# How do you find the 50th derivative of y=cos(x) ?

Aug 1, 2014

First, it's recommended to obtain a formula for the $n$th derivative of $\cos x$.

To do this, usually it is needed to continually differentiate until you notice a pattern.

So we will begin by taking the first derivative:

$\frac{\mathrm{dy}}{\mathrm{dx}} = - \sin x$

Next, the second derivative:

$\frac{{d}^{2} y}{{\mathrm{dx}}^{2}} = - \cos x$

And the third derivative:

$\frac{{d}^{3} y}{{\mathrm{dx}}^{3}} = \sin x$

The fourth:

$\frac{{d}^{4} y}{{\mathrm{dx}}^{4}} = \cos x$

There - we've arrived back at $\cos x$. Since this was our original function, differentiating again will just give us the first derivative, and so on. So, we can deduce that the $n$th derivative is periodic.

Now the problem is putting this pattern into a formula. At first it might look like there's no mathematically explainable pattern - we have a negative, then a negative, then a positive, then a positive, meanwhile flipping from sine to cosine - but when you graph these successive functions, it's easy to see that each graph is the previous derivative, but shifted to the left by $\frac{\pi}{2}$.

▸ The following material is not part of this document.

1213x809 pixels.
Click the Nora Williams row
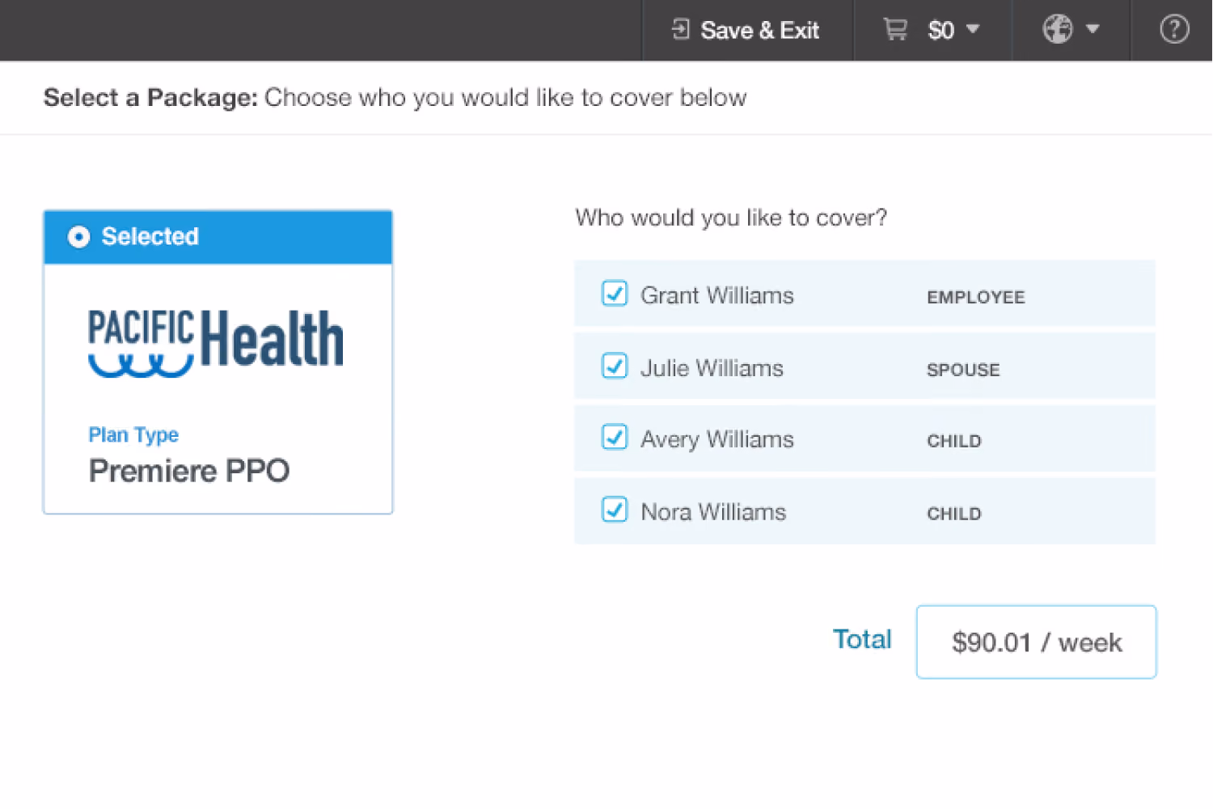[864, 510]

What do I mean? Well, $- \sin x$ is the same thing as $\cos \left(x + \frac{\pi}{2}\right)$. And $- \cos x$ is the same thing as $\cos \left(x + \pi\right)$.

So there's our formula:

${f}^{n} \left(x\right) = \cos \left(x + \frac{\pi n}{2}\right)$

Now, if we substitute $n = 50$, we obtain:

${f}^{50} \left(x\right) = \cos \left(x + 25 \pi\right)$

Since cosine itself is periodic, we can divide the $25$ by $2$ and leave the remainder next to the $\pi$:

${f}^{50} \left(x\right) = \cos \left(x + \pi\right)$

Which is the same thing as:

${f}^{50} \left(x\right) = - \cos x$